Tsunehisa Migaki GIN3 – Petty 135mm
Tsunehisa is a Japanese knife company that sources their knives from various OEMs in Tosa, Japan. They are well known for there outstanding quality steels and amazing sharpness out of the box.
The Tsunehisa Migaki GIN3 Petty is made from GIN3 also known as Silver 3 steel or Ginsanko. This is a stainless steel produced by Hitachi Metals.
It is a fine-grained high carbon stainless steel that has similar characteristics as Carbon steel. Gin3 is definitely one of the easiest stainless steels to sharpen!
The Tsunehisa GIN3 is a great option for users seeking similar Carbon steel characteristics but without the maintenance responsibilities.
Petty (Paring/Utility) Knife (ぺティ – pronounced: Petti Naifu). It is said to be derived from French ‘petit’ meaning small or little. The Petty Knife is seen as a small Gyuto making it purposeful for any use in the kitchen.
The petty knife is perfect for smaller working surfaces, cutting smaller sized produce if for users with smaller hands. Its comparison to the Gyuto makes it the ultimate small-sized all-rounder and professional cooks prefer it for its compact size and versatility. It can be used to peel, slice, dice, mince and trim a variety of smaller fruits, vegetables, herbs, garnishes and proteins. It is perfect for light butcher work and delicate tasks such as making precision cuts. The blade profile is well suited for thrust-cutting while the belly allows for rock-cutting.
The Petty knife is generally larger than a Western petty knife. Similar to the Gytuo the Petty knife’s heel to belly is quite flat with a rounded profile to the tip. The sharp, double-bevel edge makes this knife ambidextrous and is the perfect companion in a small kitchen with limited workspace or for users with smaller hands.
Type: Western Style
Best for: Meat, Fish, Herbs, Vegetables
Kitchen Samurai Ease of Use Rating: All-Rounder – Easy to use and applies to most food types
- Wash and dry the blade by hand immediately after use. Dishwashers are very bad for all knives.

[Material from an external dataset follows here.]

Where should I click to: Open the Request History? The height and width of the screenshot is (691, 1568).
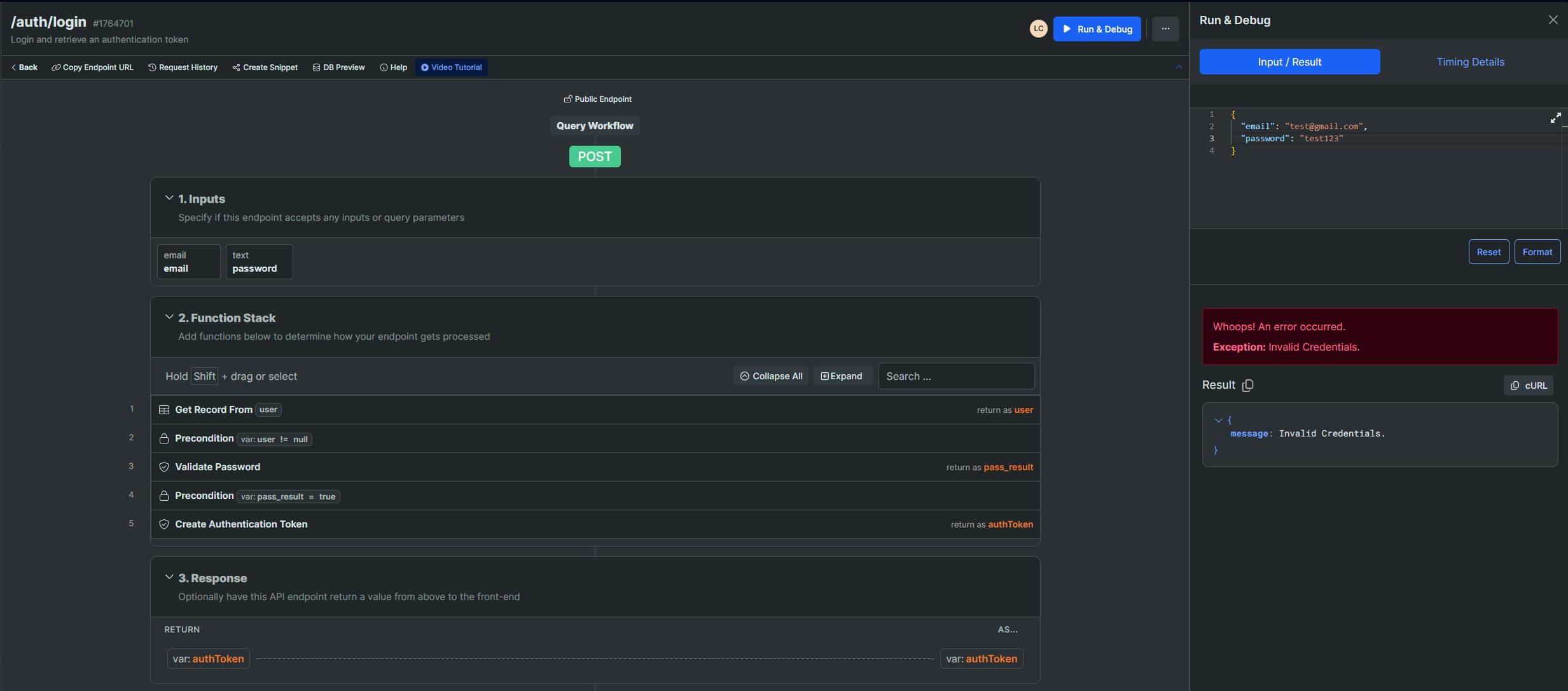(x=183, y=67)
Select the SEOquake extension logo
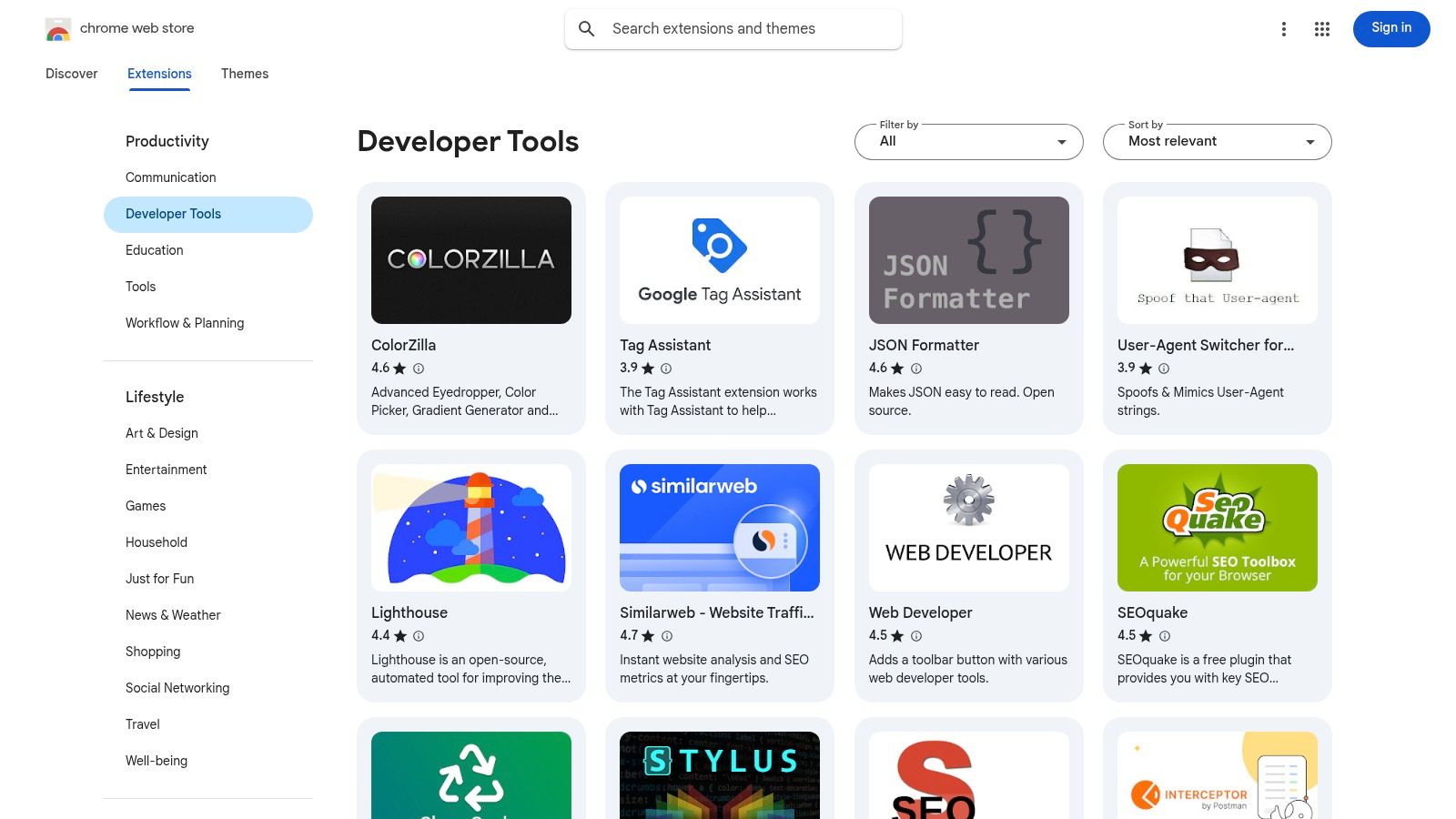 coord(1217,527)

- Use a soft cloth to wash the blade. Avoid abrasive dish scrubbers and powders as these can damage the finish of your beautiful knife.

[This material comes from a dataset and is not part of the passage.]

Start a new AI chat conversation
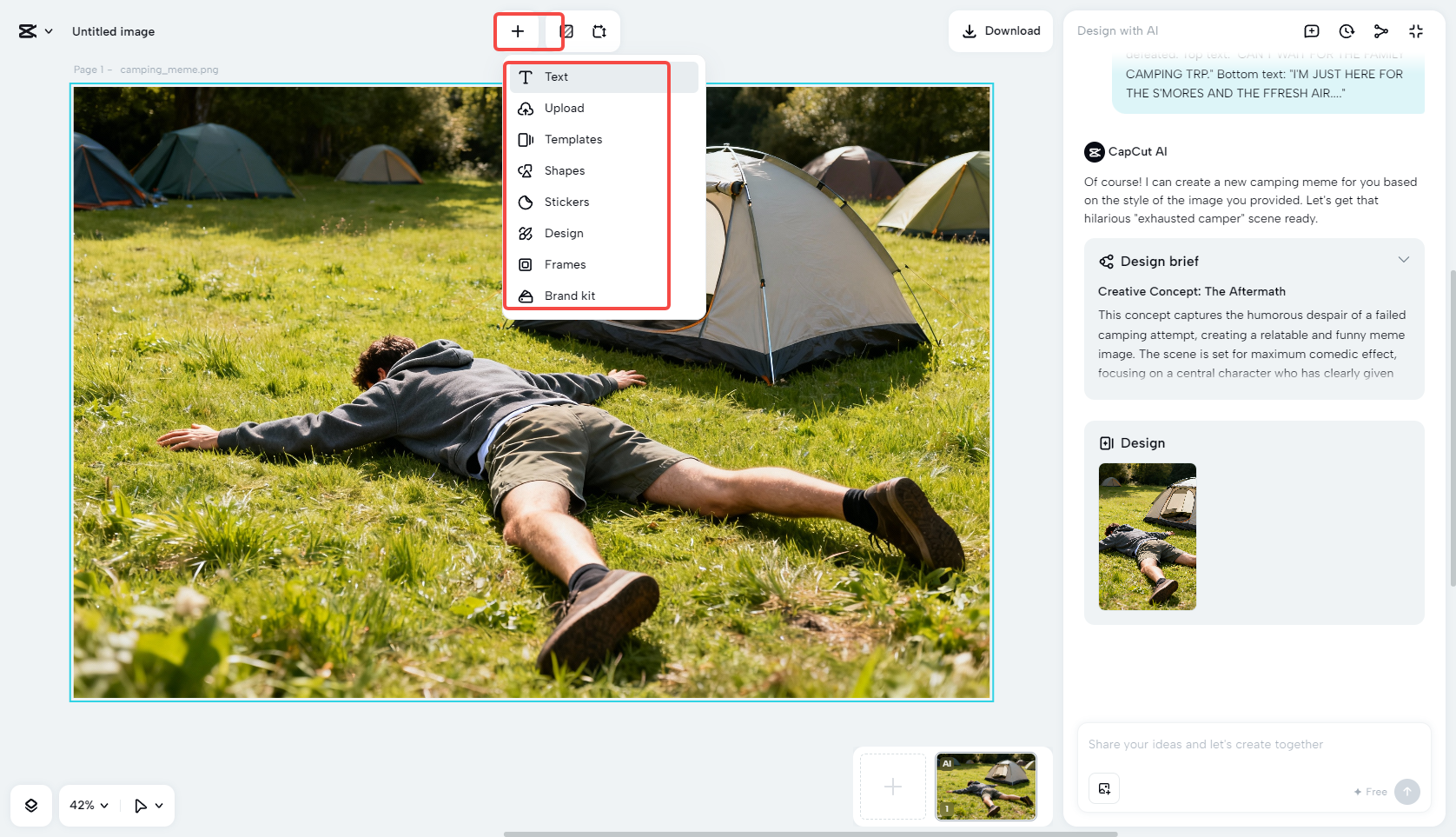 [x=1311, y=30]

- Do not cut through bones. You can certainly cut along/beside bones, but do not cut into bones. This can, at worst, chip the blade.
- Never use this knife to cut frozen food.
- Never twist or cleave the blade.
- Always use a wooden or plastic cutting board. Never cut on bamboo, glass, marble, slate, a plate, china, marble, arborite or anything harder than steel.
- Store knives in a way that the blades will not knock into each other.
- Never transport knives unprotected.